SMM News: the global manufacturing industry is constantly issuing warning signals, Singapore has not been able to escape.
Singapore's manufacturing purchasing managers' index (PMI) fell 0.4 to 49.90 in May from a month earlier, according to the latest data released Monday night by the Singapore School of Purchasing and Logistics Management (SIPMM).
This is the first time that Singapore's manufacturing PMI has shrunk after 32 months of continuous expansion. The last time it fell below the 50 line was in August 2016. At the same time, it also means that the index refreshed the more than two-year low set in April. Manufacturing contributes about 1/5 of Singapore's GDP.
The Singapore Institute of Purchasing and Logistics Management points out that manufacturing finished goods have slowed and the backlog of orders has shrunk for eight months in a row, although the expansion of supplier delivery has accelerated.
The worst drag on the index was the electronics industry's manufacturing PMI, which fell to 49.4, the worst level since June 2016. This is the seventh month in a row that the electronics sector has shrunk.
Since last year, Singapore's manufacturing industry has weakened as the global technology industry has slowed, especially in high-tech sectors such as chips.

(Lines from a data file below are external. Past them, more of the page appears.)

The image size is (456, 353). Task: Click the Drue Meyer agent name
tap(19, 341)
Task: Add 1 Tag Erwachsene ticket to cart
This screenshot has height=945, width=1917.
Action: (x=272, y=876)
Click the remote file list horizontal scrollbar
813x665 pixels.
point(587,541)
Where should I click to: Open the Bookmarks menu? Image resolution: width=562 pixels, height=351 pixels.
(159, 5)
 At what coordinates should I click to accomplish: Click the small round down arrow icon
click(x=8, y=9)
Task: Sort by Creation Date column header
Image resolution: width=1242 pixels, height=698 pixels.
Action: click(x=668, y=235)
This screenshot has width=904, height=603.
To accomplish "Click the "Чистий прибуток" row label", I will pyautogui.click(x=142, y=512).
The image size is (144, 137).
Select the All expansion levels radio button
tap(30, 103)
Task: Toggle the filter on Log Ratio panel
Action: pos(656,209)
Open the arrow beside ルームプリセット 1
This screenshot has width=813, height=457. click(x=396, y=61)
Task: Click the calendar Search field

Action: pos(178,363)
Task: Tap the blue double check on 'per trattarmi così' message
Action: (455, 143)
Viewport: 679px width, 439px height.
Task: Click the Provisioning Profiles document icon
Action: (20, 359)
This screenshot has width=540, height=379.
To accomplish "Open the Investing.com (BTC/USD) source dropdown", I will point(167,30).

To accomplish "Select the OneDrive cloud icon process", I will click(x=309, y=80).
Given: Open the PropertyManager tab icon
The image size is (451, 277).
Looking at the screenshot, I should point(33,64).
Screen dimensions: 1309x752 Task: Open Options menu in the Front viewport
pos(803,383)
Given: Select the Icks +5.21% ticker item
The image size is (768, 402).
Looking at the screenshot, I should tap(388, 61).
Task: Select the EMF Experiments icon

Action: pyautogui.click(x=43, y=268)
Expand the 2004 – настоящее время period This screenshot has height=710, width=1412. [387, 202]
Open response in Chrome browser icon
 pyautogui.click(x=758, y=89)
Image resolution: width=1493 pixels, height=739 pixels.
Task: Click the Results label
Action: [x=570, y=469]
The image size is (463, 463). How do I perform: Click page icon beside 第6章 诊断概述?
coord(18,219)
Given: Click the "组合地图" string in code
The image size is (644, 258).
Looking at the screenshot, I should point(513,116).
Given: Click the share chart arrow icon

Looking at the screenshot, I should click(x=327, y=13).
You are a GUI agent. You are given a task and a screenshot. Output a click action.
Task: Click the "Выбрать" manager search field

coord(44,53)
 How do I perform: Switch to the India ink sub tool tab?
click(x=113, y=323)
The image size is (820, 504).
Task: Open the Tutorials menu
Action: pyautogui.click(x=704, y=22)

In May data, PMI in Singapore's electronics industry weakened further as new orders, new exports and hiring levels softened. Finished goods shrank for the first time, and the backlog of orders has shrunk for 13 months in a row.
However, the contraction in factory output and inventories in the electronics sector has slowed, while the expansion of supplier delivery has accelerated.
Late last month, Singapore's ministry of trade and industry pointed out in an economic survey that the country's manufacturing sector shrank by 0.5% a year in the first quarter, ending three consecutive years of growth. The report further noted a decline in output in the precision engineering and electronics sectors, offsetting growth in the biomedical, transport engineering and general manufacturing sectors.
Dragged down by weakness in manufacturing such as electronics, Singapore's GDP grew by just 1.2 per cent in the first quarter from a year earlier, the slowest pace in nearly a decade.
Singapore's manufacturing weakness has been affected by uncertainties such as slowing economic growth in major trading partners such as China, the international trade situation and Brexit. In view of this, the Singaporean government adjusted its forecast range for GDP growth in 2019 to 1.5 to 2.5 per cent, down from 1.5 to 3.5 per cent.
That means Singapore's GDP growth is likely to slow for the third year in a row. Singapore's GDP growth rate was 3.1 per cent in 2018 and 3.9 per cent in 2017.